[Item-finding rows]
━━━━━━━━━━

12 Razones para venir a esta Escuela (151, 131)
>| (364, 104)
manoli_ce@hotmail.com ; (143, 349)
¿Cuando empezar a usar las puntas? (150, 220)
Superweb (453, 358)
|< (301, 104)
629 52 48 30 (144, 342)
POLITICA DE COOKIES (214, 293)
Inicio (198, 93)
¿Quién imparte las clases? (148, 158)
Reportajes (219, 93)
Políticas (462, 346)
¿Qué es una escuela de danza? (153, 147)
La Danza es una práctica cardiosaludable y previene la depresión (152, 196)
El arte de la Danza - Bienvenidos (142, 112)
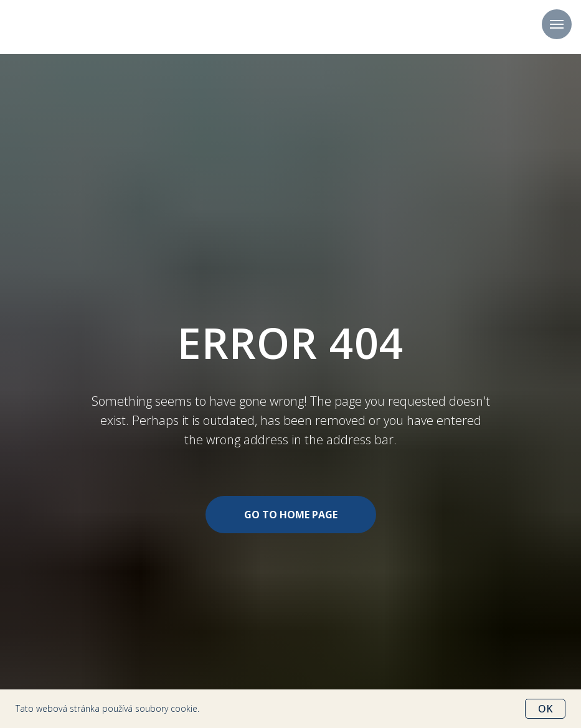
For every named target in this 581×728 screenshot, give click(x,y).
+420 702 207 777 (291, 27)
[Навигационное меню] (557, 24)
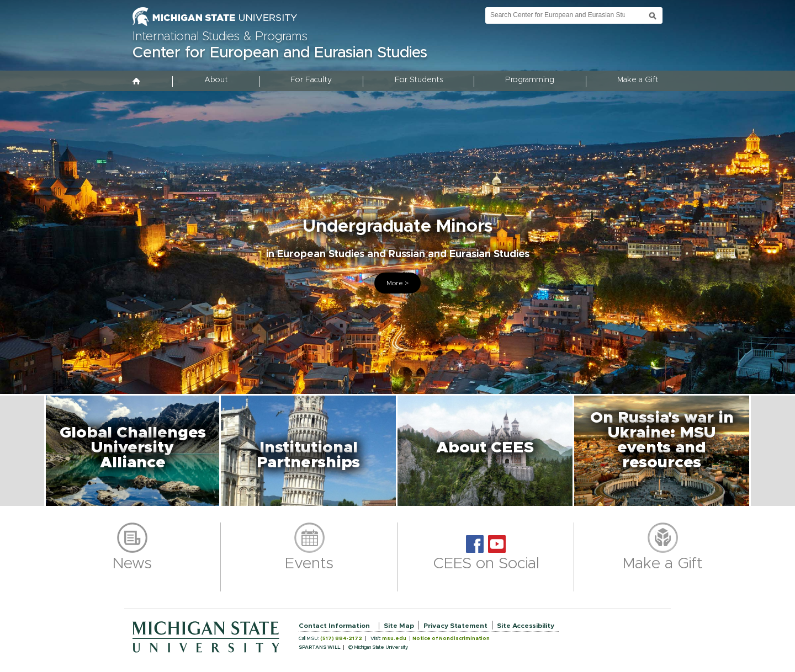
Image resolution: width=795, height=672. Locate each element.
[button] (132, 451)
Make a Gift (638, 80)
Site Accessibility (526, 626)
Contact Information (334, 626)
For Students (418, 80)
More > (398, 283)
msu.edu (394, 638)
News (132, 564)
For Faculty (311, 80)
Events (309, 564)
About (216, 80)
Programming (529, 80)
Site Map (399, 626)
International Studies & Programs (220, 37)
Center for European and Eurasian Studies (280, 53)
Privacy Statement (455, 626)
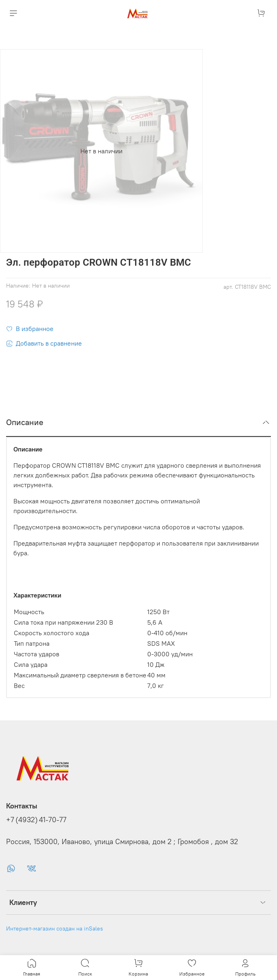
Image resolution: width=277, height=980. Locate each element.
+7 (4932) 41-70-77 (36, 820)
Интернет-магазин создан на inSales (54, 928)
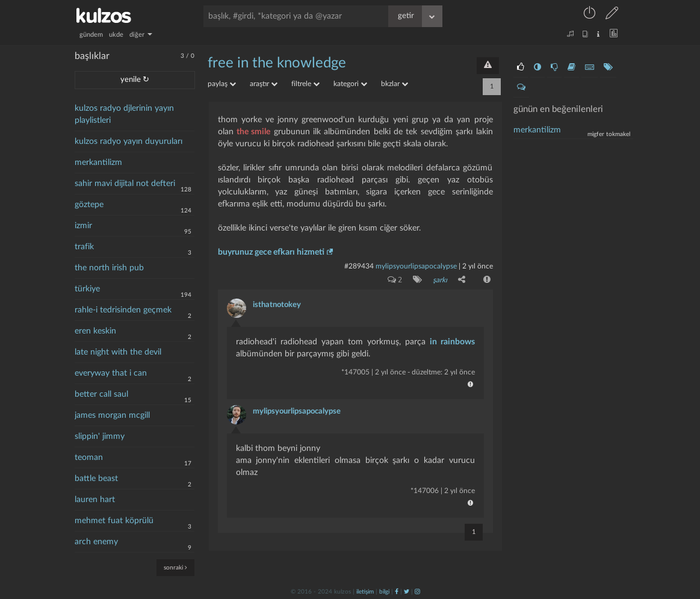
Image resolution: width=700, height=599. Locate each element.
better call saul (101, 394)
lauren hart (94, 500)
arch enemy (96, 542)
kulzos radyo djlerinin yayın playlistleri (124, 114)
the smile (253, 132)
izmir (83, 226)
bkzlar (394, 84)
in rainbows (452, 341)
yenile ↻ (135, 79)
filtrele (305, 84)
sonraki (175, 567)
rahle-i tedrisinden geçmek (123, 310)
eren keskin (95, 331)
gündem (91, 34)
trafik (84, 247)
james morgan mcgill (112, 415)
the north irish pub (109, 268)
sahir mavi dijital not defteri (125, 184)
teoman (88, 458)
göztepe (89, 205)
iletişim (365, 591)
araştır (264, 84)
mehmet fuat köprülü (114, 521)
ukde (116, 34)
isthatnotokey (277, 304)
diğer (141, 34)
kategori (350, 84)
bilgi (384, 591)
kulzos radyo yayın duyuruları (128, 141)
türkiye (87, 289)
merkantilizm (98, 163)
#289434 (359, 266)
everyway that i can (111, 373)
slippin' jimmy (99, 436)
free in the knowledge (277, 63)
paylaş (221, 84)
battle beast (96, 479)
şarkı (440, 280)
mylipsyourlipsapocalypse (416, 266)
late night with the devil (118, 352)
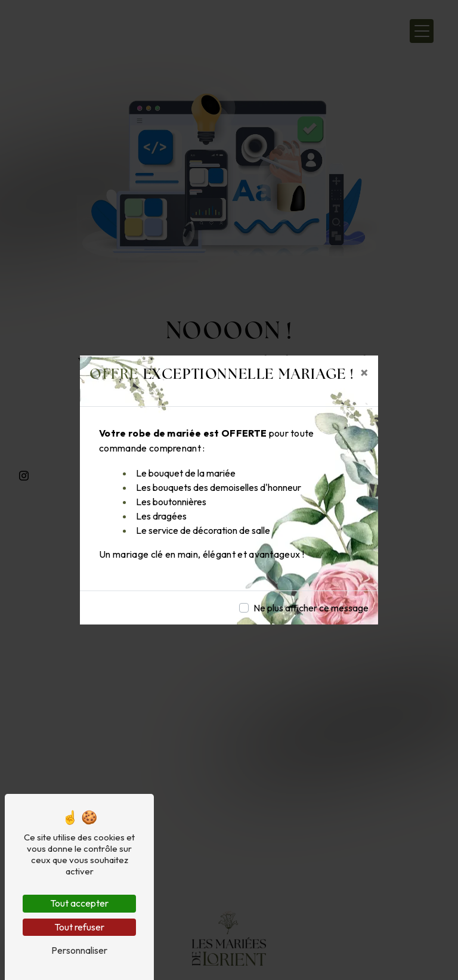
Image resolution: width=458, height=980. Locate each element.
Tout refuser (79, 927)
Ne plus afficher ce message (311, 608)
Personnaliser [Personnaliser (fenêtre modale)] (79, 950)
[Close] (364, 372)
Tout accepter (79, 903)
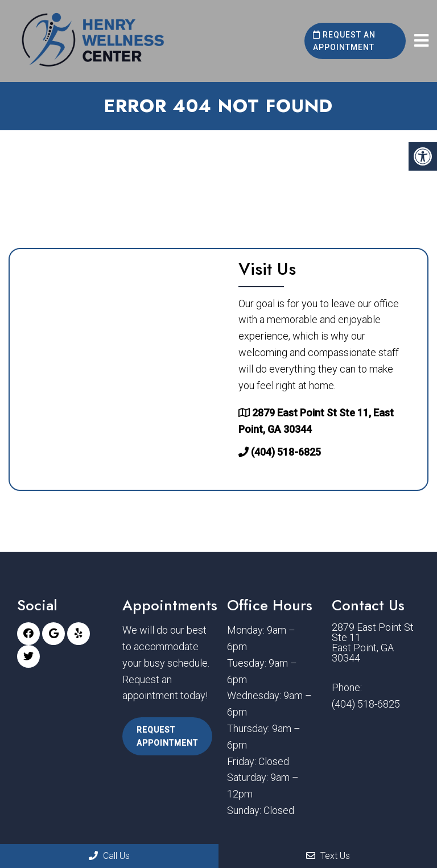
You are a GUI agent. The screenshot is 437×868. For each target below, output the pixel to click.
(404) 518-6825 (286, 452)
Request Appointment (167, 736)
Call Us (109, 855)
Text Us (328, 855)
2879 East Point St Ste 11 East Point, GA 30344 (373, 643)
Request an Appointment (344, 41)
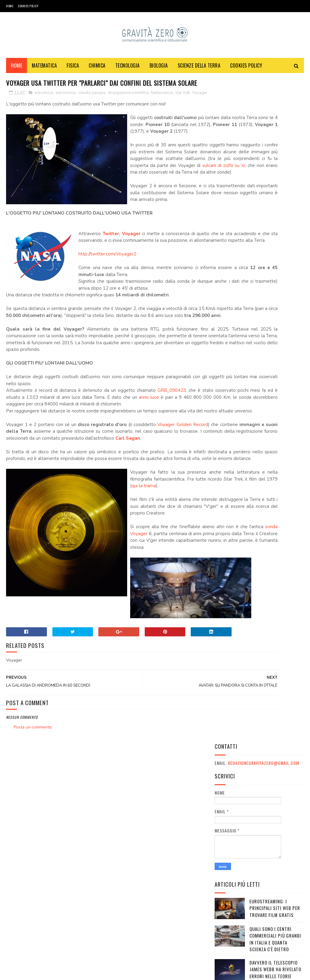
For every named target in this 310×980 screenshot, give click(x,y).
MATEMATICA (44, 70)
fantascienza (162, 109)
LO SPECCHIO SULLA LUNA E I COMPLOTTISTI (277, 455)
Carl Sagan (72, 543)
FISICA (73, 70)
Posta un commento (33, 886)
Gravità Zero (45, 972)
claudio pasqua (92, 109)
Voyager (14, 116)
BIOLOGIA (159, 70)
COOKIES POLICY (28, 6)
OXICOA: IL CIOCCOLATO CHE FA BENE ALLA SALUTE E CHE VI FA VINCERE (276, 431)
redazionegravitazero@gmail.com (263, 102)
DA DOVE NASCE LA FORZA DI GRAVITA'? (274, 372)
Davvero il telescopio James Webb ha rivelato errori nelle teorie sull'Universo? (275, 312)
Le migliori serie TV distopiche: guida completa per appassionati (271, 346)
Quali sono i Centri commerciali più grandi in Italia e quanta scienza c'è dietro (275, 278)
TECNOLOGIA (128, 70)
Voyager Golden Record (178, 522)
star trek (182, 109)
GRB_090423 (164, 475)
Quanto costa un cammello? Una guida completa (273, 403)
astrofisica (44, 109)
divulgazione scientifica (128, 109)
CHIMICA (97, 70)
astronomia (65, 109)
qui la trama (144, 611)
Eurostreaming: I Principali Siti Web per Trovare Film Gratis (275, 247)
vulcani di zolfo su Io (151, 229)
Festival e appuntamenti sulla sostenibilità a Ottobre (276, 514)
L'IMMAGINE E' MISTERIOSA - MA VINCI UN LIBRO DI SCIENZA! (276, 486)
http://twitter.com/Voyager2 (107, 325)
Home (9, 6)
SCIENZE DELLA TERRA (199, 70)
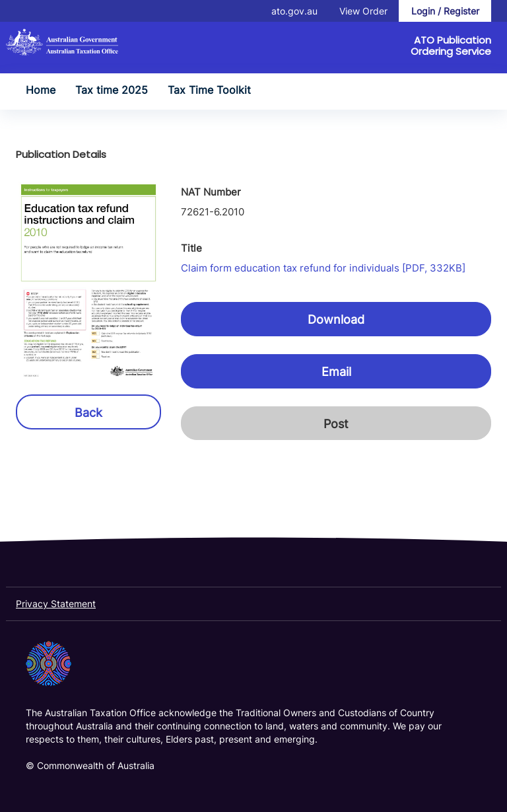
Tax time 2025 (112, 90)
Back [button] (88, 412)
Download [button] (336, 319)
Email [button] (336, 371)
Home (40, 90)
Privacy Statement (55, 603)
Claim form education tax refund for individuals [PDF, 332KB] (323, 268)
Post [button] (336, 424)
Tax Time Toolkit (209, 90)
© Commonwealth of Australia (90, 765)
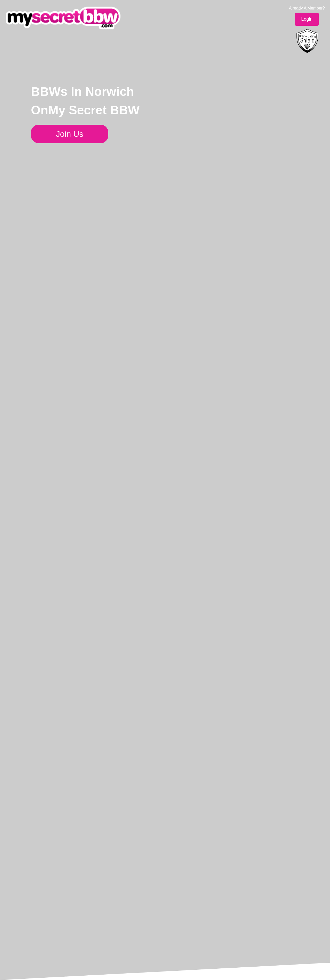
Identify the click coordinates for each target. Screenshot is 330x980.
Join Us (70, 134)
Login (307, 19)
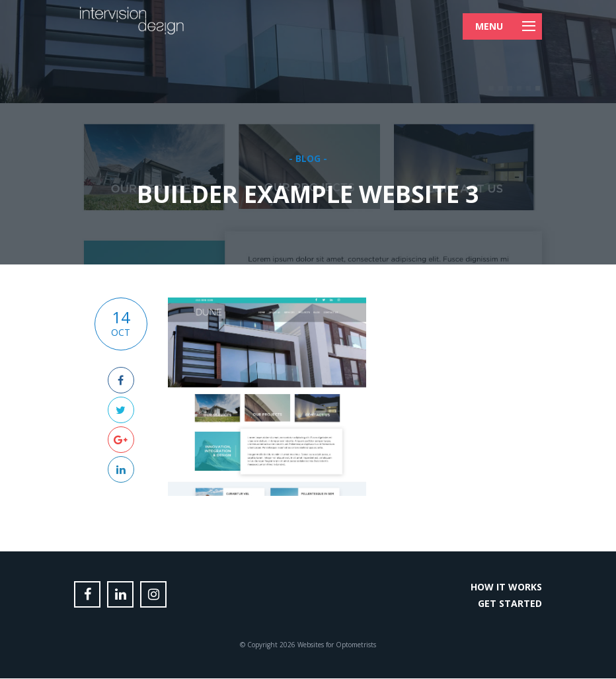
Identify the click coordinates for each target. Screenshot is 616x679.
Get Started (510, 603)
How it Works (506, 586)
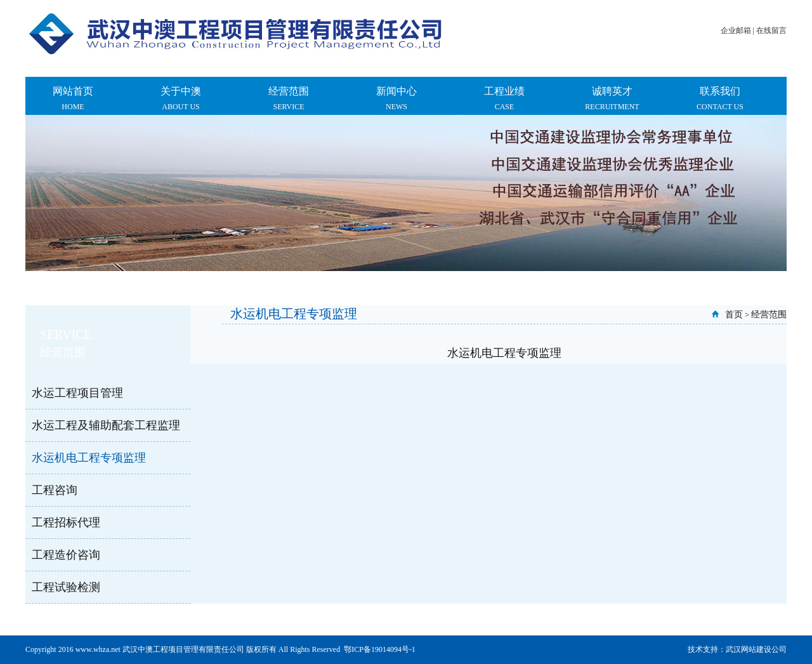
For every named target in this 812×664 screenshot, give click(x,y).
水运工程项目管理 (77, 393)
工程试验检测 (66, 587)
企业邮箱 (736, 30)
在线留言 (771, 30)
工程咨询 (55, 490)
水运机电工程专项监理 (89, 458)
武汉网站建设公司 (756, 649)
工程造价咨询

━━━━━━━━━━

### Work to do
Please render the rows above as a numbered list, starting at the first row and ending after the line that contains "şarkı (440, 280)". Leave out blank lines and pictures.

### Response
1. 12 Razones para venir a esta Escuela (151, 131)
2. >| (364, 104)
3. manoli_ce@hotmail.com ; (143, 349)
4. ¿Cuando empezar a usar las puntas? (150, 220)
5. Superweb (453, 358)
6. |< (301, 104)
7. 629 52 48 30 (144, 342)
8. POLITICA DE COOKIES (214, 293)
9. Inicio (198, 93)
10. ¿Quién imparte las clases? (148, 158)
11. Reportajes (219, 93)
12. Políticas (462, 346)
13. ¿Qué es una escuela de danza? (153, 147)
14. La Danza es una práctica cardiosaludable y previene la depresión (152, 196)
15. El arte de la Danza - Bienvenidos (142, 112)
16. For every named target in this 581×728 screenshot, give click(x,y).
17. +420 702 207 777 (291, 27)
18. [Навигационное меню] (557, 24)
19. Image resolution: width=795, height=672. Locate each element.
20. [button] (132, 451)
21. Make a Gift (638, 80)
22. Site Accessibility (526, 626)
23. Contact Information (334, 626)
24. For Students (418, 80)
25. More > (398, 283)
26. msu.edu (394, 638)
27. News (132, 564)
28. For Faculty (311, 80)
29. Events (309, 564)
30. About (216, 80)
31. Programming (529, 80)
32. Site Map (399, 626)
33. International Studies & Programs (220, 37)
34. Center for European and Eurasian Studies (280, 53)
35. Privacy Statement (455, 626)
36. Image resolution: width=277, height=980. Locate each element.
37. +7 (4932) 41-70-77 (36, 820)
38. Интернет-магазин создан на inSales (54, 928)
39. Image resolution: width=700, height=599. Locate each element.
40. better call saul (101, 394)
41. lauren hart (94, 500)
42. arch enemy (96, 542)
43. kulzos radyo djlerinin yayın playlistleri (124, 114)
44. the smile (253, 132)
45. izmir (83, 226)
46. bkzlar (394, 84)
47. in rainbows (452, 341)
48. yenile ↻ (135, 79)
49. filtrele (305, 84)
50. sonraki (175, 567)
51. rahle-i tedrisinden geçmek (123, 310)
52. eren keskin (95, 331)
53. gündem (91, 34)
54. trafik (84, 247)
55. james morgan mcgill (112, 415)
56. the north irish pub (109, 268)
57. sahir mavi dijital not defteri (125, 184)
58. teoman (88, 458)
59. göztepe (89, 205)
60. iletişim (365, 591)
61. araştır (264, 84)
62. mehmet fuat köprülü (114, 521)
63. ukde (116, 34)
64. isthatnotokey (277, 304)
65. diğer (141, 34)
66. kategori (350, 84)
67. bilgi (384, 591)
68. kulzos radyo yayın duyuruları (128, 141)
69. türkiye (87, 289)
70. merkantilizm (98, 163)
71. #289434 (359, 266)
72. everyway that i can (111, 373)
73. slippin' jimmy (99, 436)
74. free in the knowledge (277, 63)
75. paylaş (221, 84)
76. battle beast (96, 479)
77. şarkı (440, 280)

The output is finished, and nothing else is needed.